GOALS ▸
[1] From the problem statement on primary adjustment sets, extract the part that opens with the words containing "where $\bot$ is" and closes with "the available distribution(s).".
[2] Answer these questions using the problem statement on primary adjustment sets:
(a) When is a confounding arc unblocked given a set C?
(b) When is a primary adjustment set called minimal primary?
(c) What does the convention ⊥ mean?

TEXT SECTION ▸
Statistical Identification of Primary Adjustment Sets From Data

§ Problem Statement

Setup

Let $V$ be a finite set of observed variables, and let $G=(V,E_{\to},E_{\leftrightarrow})$ be an acyclic directed mixed graph (ADMG): $E_{\to}$ contains directed edges $A\to B$ , $E_{\leftrightarrow}$ contains bidirected edges $A\leftrightarrow B$ , and there is no directed cycle. For $A\in V$ , let $\mathrm{de}_G(A)$ be its descendants and $\mathrm{an}_G(A)$ its ancestors; extend to sets by unions.

A path is called a confounding arc between distinct $A,B\in V$ if it has no collider and has an arrowhead at both endpoints. Given $C\subseteq V\setminus\{A,B\}$ , such a confounding arc is unblocked given $C$ if none of its non-endpoint vertices belongs to $C$ . Write $A \not\!\perp\!\!\!\perp_{\mathrm{arc}} B\mid C$ if there exists an unblocked confounding arc between $A$ and $B$ given $C$ , and write $A \perp\!\!\!\perp_{\mathrm{arc}} B\mid C$ otherwise.

For distinct $A,B\in V$ , a set $C\subseteq V\setminus\{A,B\}$ is an adjustment set for $(A,B)$ if $C\cap(\mathrm{de}_G(A)\cup \mathrm{de}_G(B))=\varnothing$ . Given a baseline set $S\subseteq V\setminus\{A,B\}$ , an adjustment set $C$ is primary for $(A,B)$ relative to $S$ if

A \perp\!\!\!\perp_{\mathrm{arc}} B \mid S\cup C.

It is minimal primary if no proper subset of $C$ is primary relative to $S$ .

Define

\mathcal M_G(A,B;S):=\{C:\ C\text{ is minimal primary for }(A,B)\text{ relative to }S\},

fix a deterministic selector $\mathfrak t$ on nonempty finite sets, and define

P^\star_G(A,B;S):=\begin{cases} \mathfrak t\big(\mathcal M_G(A,B;S)\big), & \mathcal M_G(A,B;S)\neq\varnothing,\\ \bot, & \mathcal M_G(A,B;S)=\varnothing, \end{cases}

where $\bot$ is a convention meaning "no minimal primary adjustment set exists." For the target pair $(X,Y)$ , let $P^\star(X,Y;G):=P^\star_G(X,Y;\varnothing)$ .

Data are generated from an unknown causal model whose latent projection on $V$ is $G$ . Let $\mathbb P$ denote either (i) the observational distribution on $V$ , or (ii) a specified family of interventional distributions $\{\mathbb P^{do(I=i)}: i\in\mathcal I\}$ for a known intervention set $\mathcal I$ . Let $\mathcal G(\mathbb P)$ be the class of ADMGs compatible with the available distribution(s).

Unsolved Problem

Characterize conditions under which $P^\star(X,Y;G)$ is identifiable from $\mathbb P$ over $\mathcal G(\mathbb P)$ , i.e. whether all compatible graphs agree on this target (including possible value $\bot$ ). Equivalently, ask whether there exists a functional $\phi$ such that for every admissible $G$ ,

\phi(\mathbb P)=P^\star(X,Y;G).

DATA ▸
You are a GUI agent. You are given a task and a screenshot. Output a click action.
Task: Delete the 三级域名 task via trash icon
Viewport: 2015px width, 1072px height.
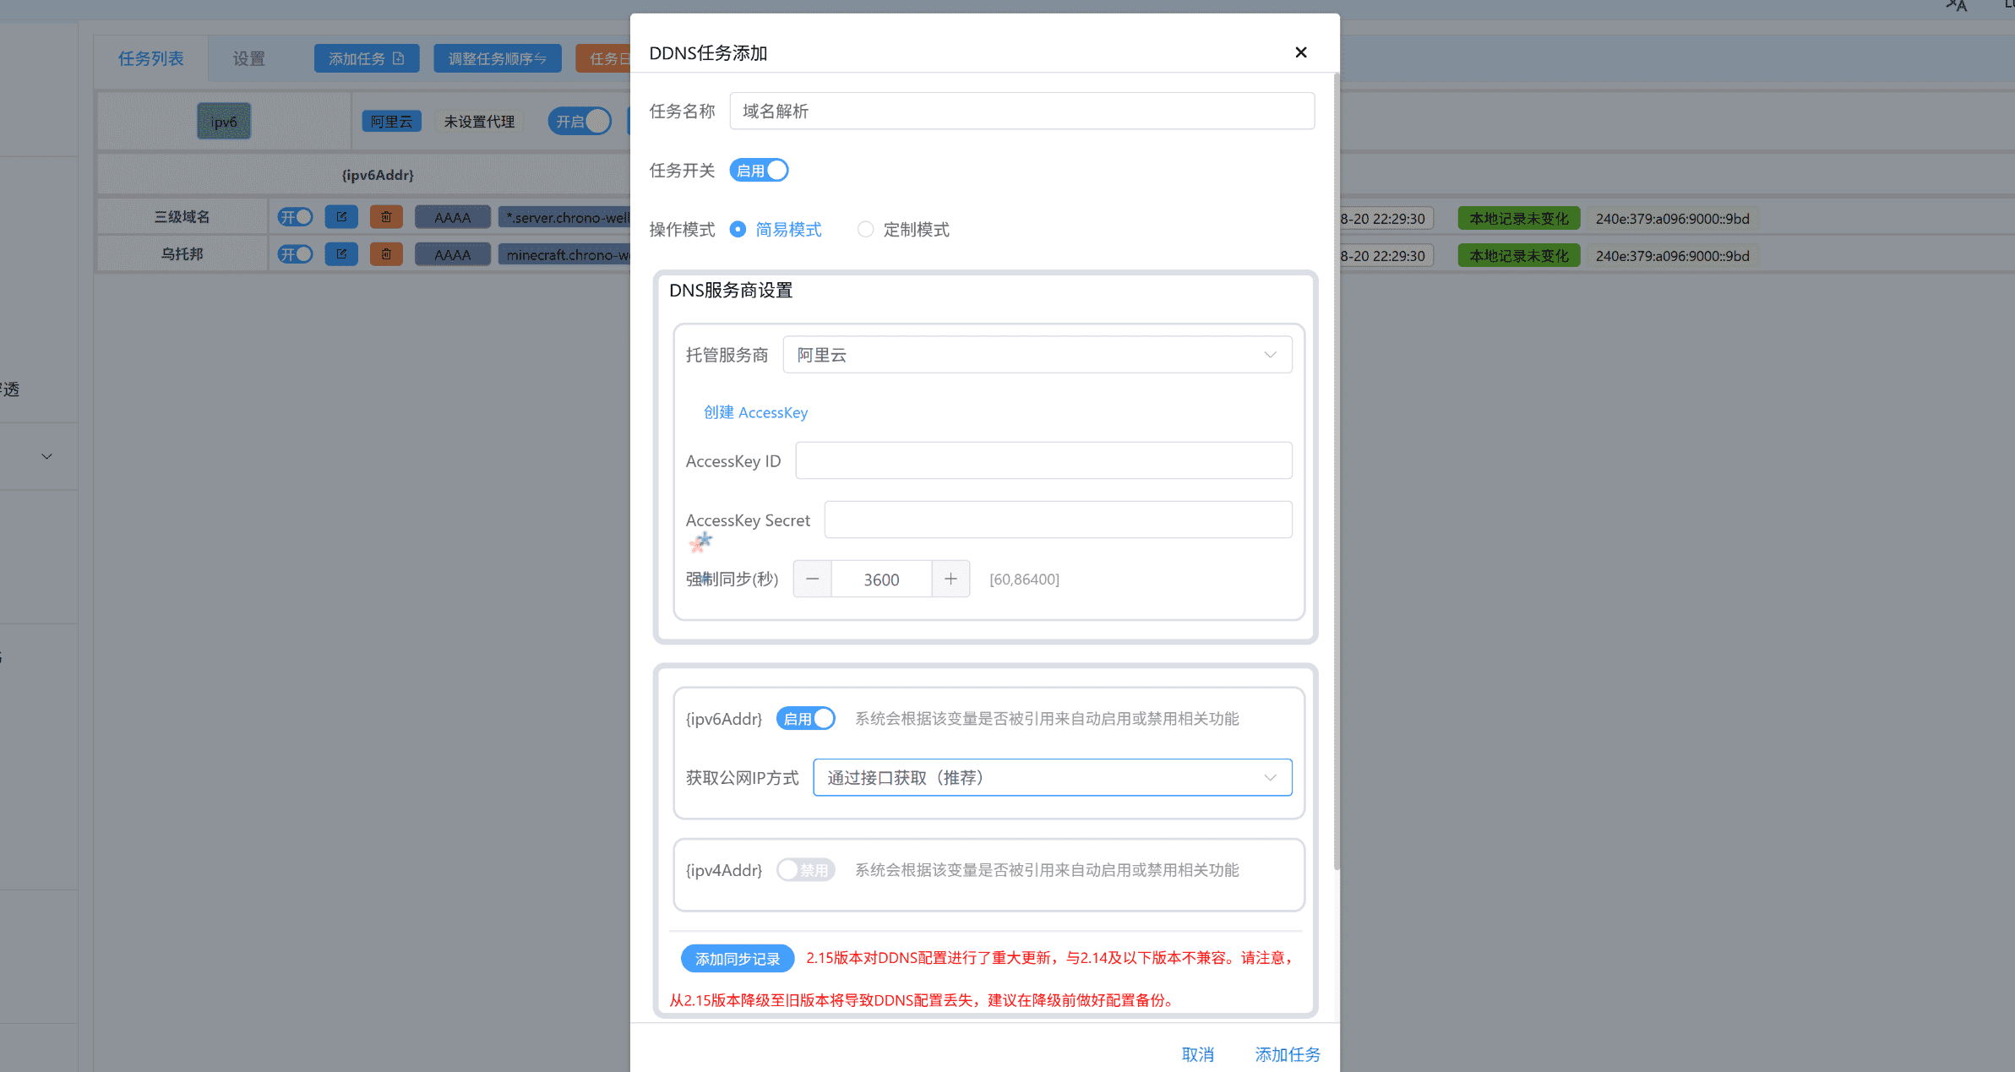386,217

SOLVED TASKS ▸
[1]
where $\bot$ is a convention meaning "no minimal primary adjustment set exists." For the target pair $(X,Y)$ , let $P^\star(X,Y;G):=P^\star_G(X,Y;\varnothing)$ .

Data are generated from an unknown causal model whose latent projection on $V$ is $G$ . Let $\mathbb P$ denote either (i) the observational distribution on $V$ , or (ii) a specified family of interventional distributions $\{\mathbb P^{do(I=i)}: i\in\mathcal I\}$ for a known intervention set $\mathcal I$ . Let $\mathcal G(\mathbb P)$ be the class of ADMGs compatible with the available distribution(s).

[2]
(a) It is unblocked when none of its non-endpoint vertices belongs to C.
(b) It is minimal primary when no proper subset of it is primary relative to S.
(c) It means "no minimal primary adjustment set exists."